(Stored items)
****************

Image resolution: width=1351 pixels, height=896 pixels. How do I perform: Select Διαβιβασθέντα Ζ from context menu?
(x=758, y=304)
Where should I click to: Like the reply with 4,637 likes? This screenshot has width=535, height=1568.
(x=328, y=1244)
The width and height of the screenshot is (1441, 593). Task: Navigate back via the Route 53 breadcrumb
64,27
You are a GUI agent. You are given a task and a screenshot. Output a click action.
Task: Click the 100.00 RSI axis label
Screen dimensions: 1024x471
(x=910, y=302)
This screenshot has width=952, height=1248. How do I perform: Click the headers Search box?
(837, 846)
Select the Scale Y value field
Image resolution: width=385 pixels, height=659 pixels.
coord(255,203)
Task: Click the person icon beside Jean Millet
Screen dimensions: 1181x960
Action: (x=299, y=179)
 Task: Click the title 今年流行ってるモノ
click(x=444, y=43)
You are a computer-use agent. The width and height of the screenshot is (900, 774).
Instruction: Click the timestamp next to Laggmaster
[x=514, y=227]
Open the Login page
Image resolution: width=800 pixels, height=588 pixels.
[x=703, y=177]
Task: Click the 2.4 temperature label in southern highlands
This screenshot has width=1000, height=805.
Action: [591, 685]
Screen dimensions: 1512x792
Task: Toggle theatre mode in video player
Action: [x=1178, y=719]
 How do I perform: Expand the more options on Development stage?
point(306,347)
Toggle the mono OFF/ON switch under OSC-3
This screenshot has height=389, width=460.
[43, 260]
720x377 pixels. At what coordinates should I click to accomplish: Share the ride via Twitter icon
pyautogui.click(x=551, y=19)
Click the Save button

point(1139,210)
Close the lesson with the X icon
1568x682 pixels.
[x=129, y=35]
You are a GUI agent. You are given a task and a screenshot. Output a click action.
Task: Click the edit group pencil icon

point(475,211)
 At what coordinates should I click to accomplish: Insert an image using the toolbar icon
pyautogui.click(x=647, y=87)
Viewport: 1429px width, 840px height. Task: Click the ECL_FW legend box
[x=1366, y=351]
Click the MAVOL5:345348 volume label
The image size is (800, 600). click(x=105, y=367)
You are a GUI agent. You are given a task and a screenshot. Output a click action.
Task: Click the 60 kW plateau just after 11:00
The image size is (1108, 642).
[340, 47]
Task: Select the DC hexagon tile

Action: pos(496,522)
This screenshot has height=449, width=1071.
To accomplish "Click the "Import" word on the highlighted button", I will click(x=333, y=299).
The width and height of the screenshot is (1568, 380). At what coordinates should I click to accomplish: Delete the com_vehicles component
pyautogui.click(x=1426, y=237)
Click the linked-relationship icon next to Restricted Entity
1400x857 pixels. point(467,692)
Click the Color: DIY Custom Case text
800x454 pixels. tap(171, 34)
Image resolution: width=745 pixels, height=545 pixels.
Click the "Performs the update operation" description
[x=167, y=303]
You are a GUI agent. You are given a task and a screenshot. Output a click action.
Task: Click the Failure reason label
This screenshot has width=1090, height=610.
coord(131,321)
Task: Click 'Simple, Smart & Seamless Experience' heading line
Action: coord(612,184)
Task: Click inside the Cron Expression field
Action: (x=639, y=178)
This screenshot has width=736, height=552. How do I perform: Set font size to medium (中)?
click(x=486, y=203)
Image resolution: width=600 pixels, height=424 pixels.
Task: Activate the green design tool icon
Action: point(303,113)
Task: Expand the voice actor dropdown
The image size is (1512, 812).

****************

• [YOUR GOAL]:
Rewrite every one of the entries above, switching each occurrence of "How do I perform" to "How can I complete" and leaving all other text unchanged.

• [CORRECT RESPONSE]:
Image resolution: width=1351 pixels, height=896 pixels. How can I complete: Select Διαβιβασθέντα Ζ from context menu?
(x=758, y=304)
Where should I click to: Like the reply with 4,637 likes? This screenshot has width=535, height=1568.
(x=328, y=1244)
The width and height of the screenshot is (1441, 593). Task: Navigate back via the Route 53 breadcrumb
64,27
You are a GUI agent. You are given a task and a screenshot. Output a click action.
Task: Click the 100.00 RSI axis label
Screen dimensions: 1024x471
(x=910, y=302)
This screenshot has width=952, height=1248. How can I complete: Click the headers Search box?
(837, 846)
Select the Scale Y value field
Image resolution: width=385 pixels, height=659 pixels.
coord(255,203)
Task: Click the person icon beside Jean Millet
Screen dimensions: 1181x960
Action: (x=299, y=179)
 Task: Click the title 今年流行ってるモノ
click(x=444, y=43)
You are a computer-use agent. The width and height of the screenshot is (900, 774).
Instruction: Click the timestamp next to Laggmaster
[x=514, y=227]
Open the Login page
Image resolution: width=800 pixels, height=588 pixels.
[x=703, y=177]
Task: Click the 2.4 temperature label in southern highlands
This screenshot has width=1000, height=805.
Action: [591, 685]
Screen dimensions: 1512x792
Task: Toggle theatre mode in video player
Action: [x=1178, y=719]
 How can I complete: Expand the more options on Development stage?
point(306,347)
Toggle the mono OFF/ON switch under OSC-3
This screenshot has height=389, width=460.
[43, 260]
720x377 pixels. At what coordinates should I click to accomplish: Share the ride via Twitter icon
pyautogui.click(x=551, y=19)
Click the Save button

point(1139,210)
Close the lesson with the X icon
1568x682 pixels.
[x=129, y=35]
You are a GUI agent. You are given a task and a screenshot. Output a click action.
Task: Click the edit group pencil icon

point(475,211)
 At what coordinates should I click to accomplish: Insert an image using the toolbar icon
pyautogui.click(x=647, y=87)
Viewport: 1429px width, 840px height. Task: Click the ECL_FW legend box
[x=1366, y=351]
Click the MAVOL5:345348 volume label
The image size is (800, 600). click(x=105, y=367)
You are a GUI agent. You are given a task and a screenshot. Output a click action.
Task: Click the 60 kW plateau just after 11:00
The image size is (1108, 642).
[340, 47]
Task: Select the DC hexagon tile

Action: pos(496,522)
This screenshot has height=449, width=1071.
To accomplish "Click the "Import" word on the highlighted button", I will click(x=333, y=299).
The width and height of the screenshot is (1568, 380). At what coordinates should I click to accomplish: Delete the com_vehicles component
pyautogui.click(x=1426, y=237)
Click the linked-relationship icon next to Restricted Entity
1400x857 pixels. point(467,692)
Click the Color: DIY Custom Case text
800x454 pixels. tap(171, 34)
Image resolution: width=745 pixels, height=545 pixels.
Click the "Performs the update operation" description
[x=167, y=303]
You are a GUI agent. You are given a task and a screenshot. Output a click action.
Task: Click the Failure reason label
This screenshot has width=1090, height=610.
coord(131,321)
Task: Click 'Simple, Smart & Seamless Experience' heading line
Action: coord(612,184)
Task: Click inside the Cron Expression field
Action: (x=639, y=178)
This screenshot has width=736, height=552. How can I complete: Set font size to medium (中)?
click(x=486, y=203)
Image resolution: width=600 pixels, height=424 pixels.
Task: Activate the green design tool icon
Action: point(303,113)
Task: Expand the voice actor dropdown
The image size is (1512, 812).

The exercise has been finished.